Another storyline worth following: coaches Vin Lananna (Virginia) and Chris Miltenberg (North Carolina) – who both at one point coached at Stanford – were both hired at their respective schools in 2019, to much fanfare. Both are now in year four, and so far the highest either has placed a men’s team at ACCs is fourth. That speaks to the strength of the conference, but you’ve got to think they’ll be feeling some pressure to crack the top three (at least) this year.
Individually, the man to beat is North Carolina’s Parker Wolfe, who was 28th at NCAAs last year as a true freshman and has only gotten better in year two.
In the women’s race, NC State’s Katelyn Tuohy will be going after her first individual ACC XC crown and is the clear favorite after wins at Notre Dame and Nuttycombe. Her biggest threat is teammate Kelsey Chmiel, the defending ACC champion who finished as runner-up to Tuohy (five seconds back) in her season opener at Nuttycombe two weeks ago; before that race, Chmiel had won her last five XC races against Tuohy.

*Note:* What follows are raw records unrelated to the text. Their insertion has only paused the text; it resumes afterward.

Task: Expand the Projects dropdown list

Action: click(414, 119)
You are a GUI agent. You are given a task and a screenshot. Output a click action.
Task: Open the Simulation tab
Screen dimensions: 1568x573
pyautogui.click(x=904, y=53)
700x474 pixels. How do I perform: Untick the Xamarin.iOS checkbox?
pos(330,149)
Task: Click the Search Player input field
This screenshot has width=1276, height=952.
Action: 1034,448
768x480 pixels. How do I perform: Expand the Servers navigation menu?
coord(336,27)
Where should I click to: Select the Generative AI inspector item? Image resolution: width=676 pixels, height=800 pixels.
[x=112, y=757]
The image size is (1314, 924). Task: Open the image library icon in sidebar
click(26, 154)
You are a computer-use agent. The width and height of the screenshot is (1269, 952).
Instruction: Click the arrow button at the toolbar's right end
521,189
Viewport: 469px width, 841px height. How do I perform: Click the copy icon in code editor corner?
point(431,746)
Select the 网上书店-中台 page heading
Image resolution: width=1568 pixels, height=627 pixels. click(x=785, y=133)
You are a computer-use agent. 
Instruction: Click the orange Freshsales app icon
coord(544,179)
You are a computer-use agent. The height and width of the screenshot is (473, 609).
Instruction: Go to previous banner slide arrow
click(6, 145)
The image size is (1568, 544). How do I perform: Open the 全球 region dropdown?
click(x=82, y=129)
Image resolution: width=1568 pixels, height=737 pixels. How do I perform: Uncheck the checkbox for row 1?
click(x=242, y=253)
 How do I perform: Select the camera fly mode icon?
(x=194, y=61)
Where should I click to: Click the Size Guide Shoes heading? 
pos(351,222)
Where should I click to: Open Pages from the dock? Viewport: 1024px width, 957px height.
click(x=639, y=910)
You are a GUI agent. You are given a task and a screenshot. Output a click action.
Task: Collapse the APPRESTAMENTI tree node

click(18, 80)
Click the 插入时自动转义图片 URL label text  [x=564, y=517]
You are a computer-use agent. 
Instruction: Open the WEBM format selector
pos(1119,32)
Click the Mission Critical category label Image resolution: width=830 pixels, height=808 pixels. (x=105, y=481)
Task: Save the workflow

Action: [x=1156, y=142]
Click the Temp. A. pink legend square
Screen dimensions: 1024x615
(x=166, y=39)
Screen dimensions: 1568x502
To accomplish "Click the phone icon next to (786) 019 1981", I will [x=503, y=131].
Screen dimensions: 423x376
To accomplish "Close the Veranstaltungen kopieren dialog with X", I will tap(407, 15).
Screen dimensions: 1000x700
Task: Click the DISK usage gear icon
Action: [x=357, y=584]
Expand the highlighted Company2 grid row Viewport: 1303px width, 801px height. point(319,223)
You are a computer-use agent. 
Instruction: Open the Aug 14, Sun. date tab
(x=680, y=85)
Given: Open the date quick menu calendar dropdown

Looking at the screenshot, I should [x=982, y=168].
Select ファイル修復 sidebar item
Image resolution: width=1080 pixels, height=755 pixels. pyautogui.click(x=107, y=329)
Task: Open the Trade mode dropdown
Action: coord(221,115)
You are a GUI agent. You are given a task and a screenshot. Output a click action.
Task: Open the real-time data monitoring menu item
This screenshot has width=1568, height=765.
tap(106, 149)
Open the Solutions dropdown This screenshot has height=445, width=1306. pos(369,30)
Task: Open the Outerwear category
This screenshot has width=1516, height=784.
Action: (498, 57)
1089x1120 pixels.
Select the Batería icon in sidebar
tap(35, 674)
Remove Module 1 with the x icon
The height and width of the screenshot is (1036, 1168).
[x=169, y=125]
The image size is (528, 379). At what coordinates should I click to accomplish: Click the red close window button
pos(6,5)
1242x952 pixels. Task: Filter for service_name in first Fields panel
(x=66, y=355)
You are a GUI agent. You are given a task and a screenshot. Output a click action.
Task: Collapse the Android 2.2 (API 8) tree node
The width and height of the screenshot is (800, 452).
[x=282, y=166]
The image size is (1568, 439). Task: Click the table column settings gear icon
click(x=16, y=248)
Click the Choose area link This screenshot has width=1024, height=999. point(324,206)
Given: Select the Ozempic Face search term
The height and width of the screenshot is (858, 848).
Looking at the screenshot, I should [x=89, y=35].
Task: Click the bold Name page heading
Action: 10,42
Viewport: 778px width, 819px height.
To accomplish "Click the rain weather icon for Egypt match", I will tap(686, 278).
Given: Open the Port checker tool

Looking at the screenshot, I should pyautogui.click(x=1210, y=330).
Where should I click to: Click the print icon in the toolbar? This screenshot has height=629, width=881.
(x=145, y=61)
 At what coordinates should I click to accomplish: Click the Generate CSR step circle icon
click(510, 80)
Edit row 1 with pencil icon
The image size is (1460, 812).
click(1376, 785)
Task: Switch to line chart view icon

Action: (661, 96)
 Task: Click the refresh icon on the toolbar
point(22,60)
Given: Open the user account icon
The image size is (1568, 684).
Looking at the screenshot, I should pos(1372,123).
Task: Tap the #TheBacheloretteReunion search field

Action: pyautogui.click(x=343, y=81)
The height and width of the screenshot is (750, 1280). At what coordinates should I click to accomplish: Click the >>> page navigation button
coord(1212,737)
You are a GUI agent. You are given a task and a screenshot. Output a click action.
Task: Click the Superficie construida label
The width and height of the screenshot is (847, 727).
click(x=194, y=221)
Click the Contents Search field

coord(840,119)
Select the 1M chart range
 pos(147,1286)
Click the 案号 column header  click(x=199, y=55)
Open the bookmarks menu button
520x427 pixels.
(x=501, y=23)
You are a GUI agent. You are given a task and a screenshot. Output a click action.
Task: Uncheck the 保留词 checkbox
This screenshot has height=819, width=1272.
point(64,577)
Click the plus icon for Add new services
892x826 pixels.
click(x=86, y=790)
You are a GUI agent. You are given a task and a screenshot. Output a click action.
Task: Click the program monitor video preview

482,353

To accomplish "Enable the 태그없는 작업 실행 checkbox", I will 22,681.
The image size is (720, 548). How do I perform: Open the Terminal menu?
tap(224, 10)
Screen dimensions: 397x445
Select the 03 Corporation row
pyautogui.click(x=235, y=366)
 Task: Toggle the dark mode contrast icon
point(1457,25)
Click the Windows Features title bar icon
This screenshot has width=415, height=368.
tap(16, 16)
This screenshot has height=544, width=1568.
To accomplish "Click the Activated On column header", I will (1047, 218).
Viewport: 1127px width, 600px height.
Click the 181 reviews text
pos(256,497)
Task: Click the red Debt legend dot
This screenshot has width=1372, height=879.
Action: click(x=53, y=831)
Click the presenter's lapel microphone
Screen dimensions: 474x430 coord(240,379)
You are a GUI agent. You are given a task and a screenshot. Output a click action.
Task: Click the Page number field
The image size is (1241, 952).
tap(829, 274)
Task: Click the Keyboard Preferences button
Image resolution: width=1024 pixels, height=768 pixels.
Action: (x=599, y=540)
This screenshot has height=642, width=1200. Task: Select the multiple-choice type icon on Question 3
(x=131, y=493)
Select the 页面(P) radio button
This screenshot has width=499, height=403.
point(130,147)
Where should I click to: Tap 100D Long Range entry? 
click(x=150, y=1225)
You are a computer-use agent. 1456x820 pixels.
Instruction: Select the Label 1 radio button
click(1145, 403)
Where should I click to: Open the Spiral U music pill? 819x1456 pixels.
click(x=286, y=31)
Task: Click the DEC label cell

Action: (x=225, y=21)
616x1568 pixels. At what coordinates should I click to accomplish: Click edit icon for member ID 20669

After battling a foot injury last spring, however, Wolfpack coach Laurie Henes has said they are going to try to limit the amount of time Chmiel sends in spikes this fall. NC State is deep enough to win on Friday without her, so don’t be shocked if Chmiel sits this one out.
The big question: Can the NC State women make a statement ahead of NCAAs?
Heading into the 2022 season, the NC State women were heavy favorites to win a second straight NCAA title. Just over three weeks out from NCAAs, the Wolfpack are still the favorites, but they’re no longer a slam dunk to win.
It would be unfair to say NC State has underperformed. They’ve beaten the #2 team in the country, New Mexico, twice already, and both times NC State held out a key athlete (Chmiel didn’t run at Notre Dame and Marlee Starliper didn’t run at Nuttycombe). But New Mexico closed the gap from 13 points at Notre Dame to 0 at Nuttycombe (NC State won on a tiebreaker).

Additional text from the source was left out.